Status Quo in der Regierung – SVP gewinnt im Grossen Rat
Im Berner Regierungsrat bleibt die Bürgerliche Mehrheit mit 4:3 erhalten. Die bisherigen Astrid Bärtschi (Mitte), Evi Allemann (SP) und Philippe Müller (FDP) und Pierre-Alain Schnegg (SVP) behalten ihre Sitze. Neu im Regierungsrat sind Aline Trede (Grüne), die den Sitz der abtretenden Christine Häsler verteidigt, Reto Müller (SP), der den Sitz von Christoph Ammann bei der SP behält und der Thuner Stadtpräsident Raphael Lanz (SVP), der den Sitz von Christoph Neuhaus (SVP) verteidigen kann.
Bei den Grossratswahlen sind die Resultate noch nicht überall fix, aber: Der Wahlkreis Oberland ist ausgezählt: Die SVP gewinnt auf Kosten der EVP einen Sitz und kommt neu auf sieben Sitze im Grossen Rat. Auch in Thun gewinnt die SVP: neu kommt sie im Wahlkreis auf sechs statt vier Sitze. Einer geht zu Lasten der Grünen, der andere zu Lasten von madeleine Amstutz, die mit ihrer Bürgerlichen Stadt-Land-Liste aus dem Grossen Rat fällt.

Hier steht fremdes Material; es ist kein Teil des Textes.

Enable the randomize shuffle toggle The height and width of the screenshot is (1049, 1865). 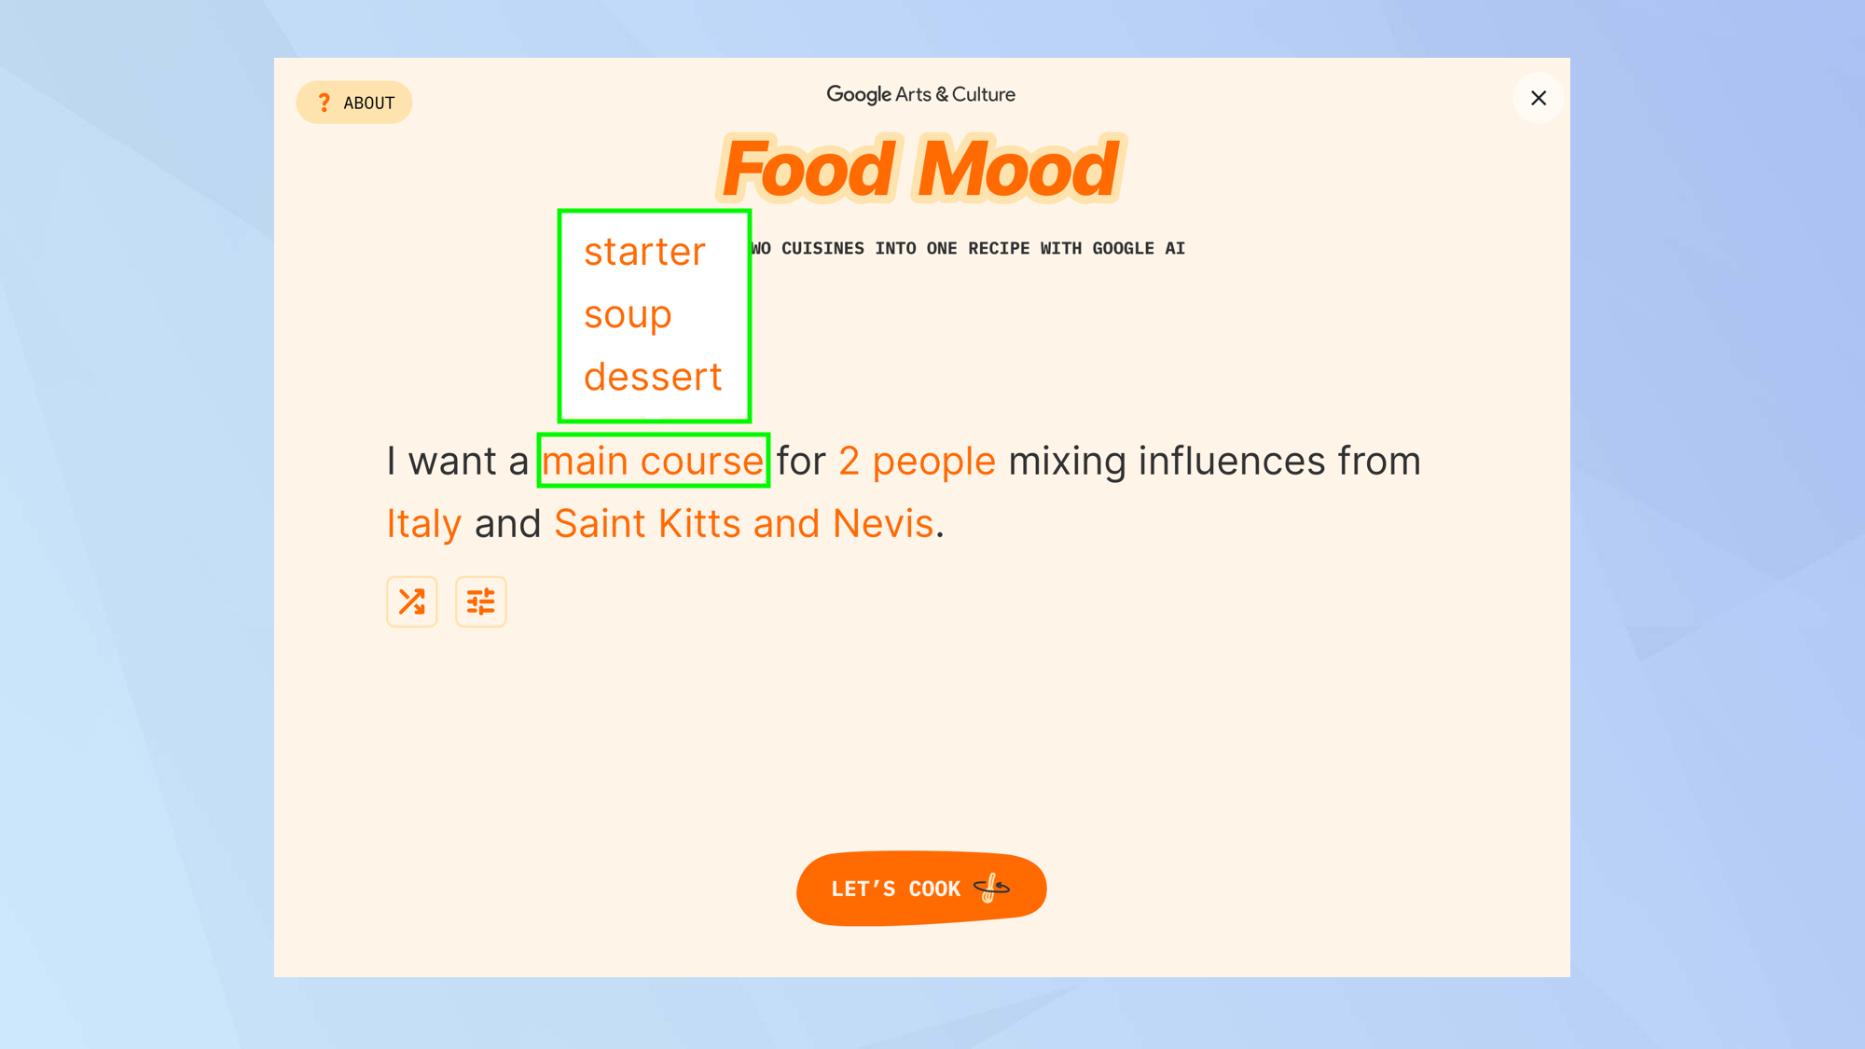tap(411, 600)
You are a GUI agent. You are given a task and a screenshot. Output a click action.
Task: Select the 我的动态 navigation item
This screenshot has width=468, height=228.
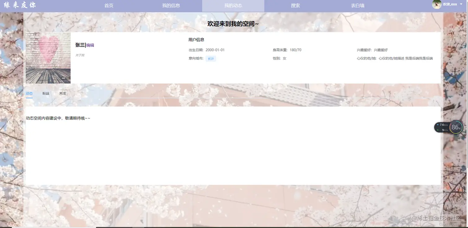click(233, 5)
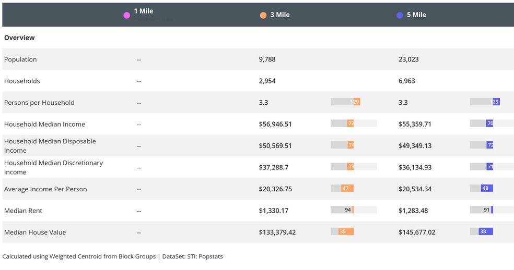Click the 5 Mile median house value $145,677.02

tap(416, 232)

Auch bei Grossratswahlen SVP-Sieg vorhergesagt
Die SVP wird laut Hochrechnung als grosse Siegerin aus den bernischen Grossratswahlen hervorgehen. Sie könnte 8 Sitze hinzulegen. Die EDU könnte 2 Sitze gewinnen, wie die Hochrechnung des Forschungsinstituts gfs.bern im Auftrag des Kantons zeigt. Auch die FDP könnte einen Sitz zulegen.
Im linken Lager legt die SP laut Hochrechnung um drei Sitze zu, die Grünen verlieren einen Sitz. Schlecht sieht es für drei weitere Parteien aus: Die GLP könnte gleich vier Sitze verlieren, die EVP drei und die Mitte zwei. Die übrigen Sitzverluste gehen auf Diverse.
Der Kanton Bern hat dieses Jahr erstmals Hochrechnungen erstellen lassen. Der Fehlerbereich liegt bei plus/minus drei Sitzen. Gewissheit wird erst am Abend herrschen, wenn das offizielle Ergebnis im Rathaus verkündet wird.